**PROBLEM:** Lay out every line of the items below as a numbered list, leaving out the blank lines.

**DATA LISTING:**
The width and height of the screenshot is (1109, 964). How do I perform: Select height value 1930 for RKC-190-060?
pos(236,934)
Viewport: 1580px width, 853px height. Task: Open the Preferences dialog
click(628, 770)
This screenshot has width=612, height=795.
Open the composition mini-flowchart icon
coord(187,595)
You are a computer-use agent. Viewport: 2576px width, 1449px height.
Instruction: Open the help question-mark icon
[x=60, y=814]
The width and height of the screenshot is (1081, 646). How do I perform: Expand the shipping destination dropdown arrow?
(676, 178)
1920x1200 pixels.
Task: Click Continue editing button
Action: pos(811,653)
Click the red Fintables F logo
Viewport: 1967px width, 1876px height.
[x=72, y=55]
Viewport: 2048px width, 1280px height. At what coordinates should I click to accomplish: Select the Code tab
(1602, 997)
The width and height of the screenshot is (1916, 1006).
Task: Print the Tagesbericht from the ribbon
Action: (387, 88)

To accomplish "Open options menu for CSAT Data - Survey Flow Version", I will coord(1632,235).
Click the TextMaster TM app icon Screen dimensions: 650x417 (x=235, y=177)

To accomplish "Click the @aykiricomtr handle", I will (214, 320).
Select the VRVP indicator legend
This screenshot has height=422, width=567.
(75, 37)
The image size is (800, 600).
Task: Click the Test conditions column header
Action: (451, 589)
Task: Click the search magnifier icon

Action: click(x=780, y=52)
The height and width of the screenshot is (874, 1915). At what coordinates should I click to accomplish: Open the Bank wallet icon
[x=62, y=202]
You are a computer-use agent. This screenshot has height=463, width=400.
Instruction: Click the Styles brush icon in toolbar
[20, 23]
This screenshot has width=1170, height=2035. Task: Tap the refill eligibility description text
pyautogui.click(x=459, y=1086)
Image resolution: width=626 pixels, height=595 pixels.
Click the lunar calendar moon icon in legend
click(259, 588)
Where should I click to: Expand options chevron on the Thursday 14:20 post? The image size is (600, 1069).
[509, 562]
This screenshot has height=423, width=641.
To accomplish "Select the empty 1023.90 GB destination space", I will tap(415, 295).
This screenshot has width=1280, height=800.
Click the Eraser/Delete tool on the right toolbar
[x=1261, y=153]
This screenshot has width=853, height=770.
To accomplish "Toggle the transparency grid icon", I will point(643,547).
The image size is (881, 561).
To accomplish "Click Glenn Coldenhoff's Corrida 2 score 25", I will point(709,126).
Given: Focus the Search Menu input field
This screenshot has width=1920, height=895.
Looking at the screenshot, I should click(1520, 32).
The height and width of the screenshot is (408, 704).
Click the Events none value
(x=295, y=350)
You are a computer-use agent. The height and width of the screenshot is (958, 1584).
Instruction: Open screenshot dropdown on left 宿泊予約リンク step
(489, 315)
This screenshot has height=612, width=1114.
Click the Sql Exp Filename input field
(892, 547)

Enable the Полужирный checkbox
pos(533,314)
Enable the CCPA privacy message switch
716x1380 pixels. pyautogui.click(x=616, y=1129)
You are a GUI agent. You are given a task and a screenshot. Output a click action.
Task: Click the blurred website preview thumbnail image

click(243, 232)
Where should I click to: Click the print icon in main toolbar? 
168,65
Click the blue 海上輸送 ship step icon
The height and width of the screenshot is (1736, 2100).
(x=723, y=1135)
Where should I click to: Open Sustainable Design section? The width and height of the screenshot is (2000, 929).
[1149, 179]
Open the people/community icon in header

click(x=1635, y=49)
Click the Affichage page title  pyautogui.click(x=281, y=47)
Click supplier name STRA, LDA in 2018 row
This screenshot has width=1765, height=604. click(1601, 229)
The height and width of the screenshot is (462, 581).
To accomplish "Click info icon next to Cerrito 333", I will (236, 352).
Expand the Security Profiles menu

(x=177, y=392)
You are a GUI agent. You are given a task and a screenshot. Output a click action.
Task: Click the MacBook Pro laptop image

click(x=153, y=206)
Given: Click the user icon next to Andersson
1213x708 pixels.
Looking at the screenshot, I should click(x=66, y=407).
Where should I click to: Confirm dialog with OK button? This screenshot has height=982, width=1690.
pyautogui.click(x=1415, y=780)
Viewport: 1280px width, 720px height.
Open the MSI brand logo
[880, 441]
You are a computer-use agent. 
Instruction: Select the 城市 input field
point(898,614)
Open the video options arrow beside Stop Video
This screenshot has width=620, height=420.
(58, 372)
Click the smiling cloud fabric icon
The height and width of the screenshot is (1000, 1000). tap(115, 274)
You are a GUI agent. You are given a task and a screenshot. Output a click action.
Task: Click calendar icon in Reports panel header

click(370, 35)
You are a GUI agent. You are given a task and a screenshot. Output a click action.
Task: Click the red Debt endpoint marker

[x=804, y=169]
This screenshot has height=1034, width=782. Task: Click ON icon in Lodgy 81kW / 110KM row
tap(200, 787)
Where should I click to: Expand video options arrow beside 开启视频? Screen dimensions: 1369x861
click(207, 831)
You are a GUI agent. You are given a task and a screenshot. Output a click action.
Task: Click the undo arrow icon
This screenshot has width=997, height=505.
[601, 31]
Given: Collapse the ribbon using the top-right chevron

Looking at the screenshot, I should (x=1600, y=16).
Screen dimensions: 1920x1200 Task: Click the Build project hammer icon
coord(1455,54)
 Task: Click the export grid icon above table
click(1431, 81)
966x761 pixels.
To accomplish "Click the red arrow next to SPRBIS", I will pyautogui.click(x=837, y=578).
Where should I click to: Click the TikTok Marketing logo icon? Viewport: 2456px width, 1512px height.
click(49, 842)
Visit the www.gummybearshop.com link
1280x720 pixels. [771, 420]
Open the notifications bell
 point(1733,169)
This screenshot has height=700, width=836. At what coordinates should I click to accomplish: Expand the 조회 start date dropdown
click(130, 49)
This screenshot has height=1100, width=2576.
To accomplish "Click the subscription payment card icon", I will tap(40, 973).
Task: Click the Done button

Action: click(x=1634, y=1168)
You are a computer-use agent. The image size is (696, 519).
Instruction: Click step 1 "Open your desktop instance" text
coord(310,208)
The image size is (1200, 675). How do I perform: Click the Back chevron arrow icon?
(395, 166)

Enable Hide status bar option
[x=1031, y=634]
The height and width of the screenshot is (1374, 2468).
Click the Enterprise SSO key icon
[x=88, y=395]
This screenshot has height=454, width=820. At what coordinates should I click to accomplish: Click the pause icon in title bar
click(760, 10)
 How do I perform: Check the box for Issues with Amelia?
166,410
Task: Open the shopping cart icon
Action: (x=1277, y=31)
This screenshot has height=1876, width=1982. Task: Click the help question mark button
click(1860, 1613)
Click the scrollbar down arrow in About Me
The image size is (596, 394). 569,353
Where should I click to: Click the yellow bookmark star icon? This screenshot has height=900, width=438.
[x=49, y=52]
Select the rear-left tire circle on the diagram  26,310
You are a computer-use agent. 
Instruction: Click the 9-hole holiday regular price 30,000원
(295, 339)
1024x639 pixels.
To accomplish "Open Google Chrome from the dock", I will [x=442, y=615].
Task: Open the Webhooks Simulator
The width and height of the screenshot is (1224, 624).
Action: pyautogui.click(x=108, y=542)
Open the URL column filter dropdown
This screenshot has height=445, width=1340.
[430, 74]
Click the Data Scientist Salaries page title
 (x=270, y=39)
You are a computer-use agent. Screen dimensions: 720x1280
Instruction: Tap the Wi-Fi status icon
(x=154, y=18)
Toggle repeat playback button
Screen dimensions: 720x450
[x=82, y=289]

**FULL OUTPUT:**
1. The width and height of the screenshot is (1109, 964). How do I perform: Select height value 1930 for RKC-190-060?
2. pos(236,934)
3. Viewport: 1580px width, 853px height. Task: Open the Preferences dialog
4. click(628, 770)
5. This screenshot has width=612, height=795.
6. Open the composition mini-flowchart icon
7. coord(187,595)
8. You are a computer-use agent. Viewport: 2576px width, 1449px height.
9. Instruction: Open the help question-mark icon
10. [x=60, y=814]
11. The width and height of the screenshot is (1081, 646). How do I perform: Expand the shipping destination dropdown arrow?
12. (676, 178)
13. 1920x1200 pixels.
14. Task: Click Continue editing button
15. Action: pos(811,653)
16. Click the red Fintables F logo
17. Viewport: 1967px width, 1876px height.
18. [x=72, y=55]
19. Viewport: 2048px width, 1280px height. At what coordinates should I click to accomplish: Select the Code tab
20. (1602, 997)
21. The width and height of the screenshot is (1916, 1006).
22. Task: Print the Tagesbericht from the ribbon
23. Action: (387, 88)
24. To accomplish "Open options menu for CSAT Data - Survey Flow Version", I will coord(1632,235).
25. Click the TextMaster TM app icon Screen dimensions: 650x417 (x=235, y=177)
26. To accomplish "Click the @aykiricomtr handle", I will (214, 320).
27. Select the VRVP indicator legend
28. This screenshot has height=422, width=567.
29. (75, 37)
30. The image size is (800, 600).
31. Task: Click the Test conditions column header
32. Action: (451, 589)
33. Task: Click the search magnifier icon
34. Action: click(x=780, y=52)
35. The height and width of the screenshot is (874, 1915). At what coordinates should I click to accomplish: Open the Bank wallet icon
36. [x=62, y=202]
37. You are a computer-use agent. This screenshot has height=463, width=400.
38. Instruction: Click the Styles brush icon in toolbar
39. [20, 23]
40. This screenshot has width=1170, height=2035. Task: Tap the refill eligibility description text
41. pyautogui.click(x=459, y=1086)
42. Image resolution: width=626 pixels, height=595 pixels.
43. Click the lunar calendar moon icon in legend
44. click(259, 588)
45. Where should I click to: Expand options chevron on the Thursday 14:20 post? The image size is (600, 1069).
46. [509, 562]
47. This screenshot has height=423, width=641.
48. To accomplish "Select the empty 1023.90 GB destination space", I will tap(415, 295).
49. This screenshot has width=1280, height=800.
50. Click the Eraser/Delete tool on the right toolbar
51. [x=1261, y=153]
52. This screenshot has width=853, height=770.
53. To accomplish "Toggle the transparency grid icon", I will point(643,547).
54. The image size is (881, 561).
55. To accomplish "Click Glenn Coldenhoff's Corrida 2 score 25", I will point(709,126).
56. Given: Focus the Search Menu input field
57. This screenshot has width=1920, height=895.
58. Looking at the screenshot, I should click(1520, 32).
59. The height and width of the screenshot is (408, 704).
60. Click the Events none value
61. (x=295, y=350)
62. You are a computer-use agent. The height and width of the screenshot is (958, 1584).
63. Instruction: Open screenshot dropdown on left 宿泊予約リンク step
64. (489, 315)
65. This screenshot has height=612, width=1114.
66. Click the Sql Exp Filename input field
67. (892, 547)
68. Enable the Полужирный checkbox
69. pos(533,314)
70. Enable the CCPA privacy message switch
71. 716x1380 pixels. pyautogui.click(x=616, y=1129)
72. You are a GUI agent. You are given a task and a screenshot. Output a click action.
73. Task: Click the blurred website preview thumbnail image
74. click(243, 232)
75. Where should I click to: Click the print icon in main toolbar? 
76. 168,65
77. Click the blue 海上輸送 ship step icon
78. The height and width of the screenshot is (1736, 2100).
79. (x=723, y=1135)
80. Where should I click to: Open Sustainable Design section? The width and height of the screenshot is (2000, 929).
81. [1149, 179]
82. Open the people/community icon in header
83. click(x=1635, y=49)
84. Click the Affichage page title  pyautogui.click(x=281, y=47)
85. Click supplier name STRA, LDA in 2018 row
86. This screenshot has width=1765, height=604. click(1601, 229)
87. The height and width of the screenshot is (462, 581).
88. To accomplish "Click info icon next to Cerrito 333", I will (236, 352).
89. Expand the Security Profiles menu
90. (x=177, y=392)
91. You are a GUI agent. You are given a task and a screenshot. Output a click action.
92. Task: Click the MacBook Pro laptop image
93. click(x=153, y=206)
94. Given: Click the user icon next to Andersson
95. 1213x708 pixels.
96. Looking at the screenshot, I should click(x=66, y=407).
97. Where should I click to: Confirm dialog with OK button? This screenshot has height=982, width=1690.
98. pyautogui.click(x=1415, y=780)
99. Viewport: 1280px width, 720px height.
100. Open the MSI brand logo
101. [880, 441]
102. You are a computer-use agent. 
103. Instruction: Select the 城市 input field
104. point(898,614)
105. Open the video options arrow beside Stop Video
106. This screenshot has width=620, height=420.
107. (58, 372)
108. Click the smiling cloud fabric icon
109. The height and width of the screenshot is (1000, 1000). tap(115, 274)
110. You are a GUI agent. You are given a task and a screenshot. Output a click action.
111. Task: Click calendar icon in Reports panel header
112. click(370, 35)
113. You are a GUI agent. You are given a task and a screenshot. Output a click action.
114. Task: Click the red Debt endpoint marker
115. [x=804, y=169]
116. This screenshot has height=1034, width=782. Task: Click ON icon in Lodgy 81kW / 110KM row
117. tap(200, 787)
118. Where should I click to: Expand video options arrow beside 开启视频? Screen dimensions: 1369x861
119. click(207, 831)
120. You are a GUI agent. You are given a task and a screenshot. Output a click action.
121. Task: Click the undo arrow icon
122. This screenshot has width=997, height=505.
123. [601, 31]
124. Given: Collapse the ribbon using the top-right chevron
125. Looking at the screenshot, I should (x=1600, y=16).
126. Screen dimensions: 1920x1200 Task: Click the Build project hammer icon
127. coord(1455,54)
128.  Task: Click the export grid icon above table
129. click(1431, 81)
130. 966x761 pixels.
131. To accomplish "Click the red arrow next to SPRBIS", I will pyautogui.click(x=837, y=578).
132. Where should I click to: Click the TikTok Marketing logo icon? Viewport: 2456px width, 1512px height.
133. click(49, 842)
134. Visit the www.gummybearshop.com link
135. 1280x720 pixels. [771, 420]
136. Open the notifications bell
137.  point(1733,169)
138. This screenshot has height=700, width=836. At what coordinates should I click to accomplish: Expand the 조회 start date dropdown
139. click(130, 49)
140. This screenshot has height=1100, width=2576.
141. To accomplish "Click the subscription payment card icon", I will tap(40, 973).
142. Task: Click the Done button
143. Action: click(x=1634, y=1168)
144. You are a computer-use agent. The image size is (696, 519).
145. Instruction: Click step 1 "Open your desktop instance" text
146. coord(310,208)
147. The image size is (1200, 675). How do I perform: Click the Back chevron arrow icon?
148. (395, 166)
149. Enable Hide status bar option
150. [x=1031, y=634]
151. The height and width of the screenshot is (1374, 2468).
152. Click the Enterprise SSO key icon
153. [x=88, y=395]
154. This screenshot has height=454, width=820. At what coordinates should I click to accomplish: Click the pause icon in title bar
155. click(760, 10)
156.  How do I perform: Check the box for Issues with Amelia?
157. 166,410
158. Task: Open the shopping cart icon
159. Action: (x=1277, y=31)
160. This screenshot has height=1876, width=1982. Task: Click the help question mark button
161. click(1860, 1613)
162. Click the scrollbar down arrow in About Me
163. The image size is (596, 394). 569,353
164. Where should I click to: Click the yellow bookmark star icon? This screenshot has height=900, width=438.
165. [x=49, y=52]
166. Select the rear-left tire circle on the diagram  26,310
167. You are a computer-use agent. 
168. Instruction: Click the 9-hole holiday regular price 30,000원
169. (295, 339)
170. 1024x639 pixels.
171. To accomplish "Open Google Chrome from the dock", I will [x=442, y=615].
172. Task: Open the Webhooks Simulator
173. The width and height of the screenshot is (1224, 624).
174. Action: pyautogui.click(x=108, y=542)
175. Open the URL column filter dropdown
176. This screenshot has height=445, width=1340.
177. [430, 74]
178. Click the Data Scientist Salaries page title
179.  (x=270, y=39)
180. You are a computer-use agent. Screen dimensions: 720x1280
181. Instruction: Tap the Wi-Fi status icon
182. (x=154, y=18)
183. Toggle repeat playback button
184. Screen dimensions: 720x450
185. [x=82, y=289]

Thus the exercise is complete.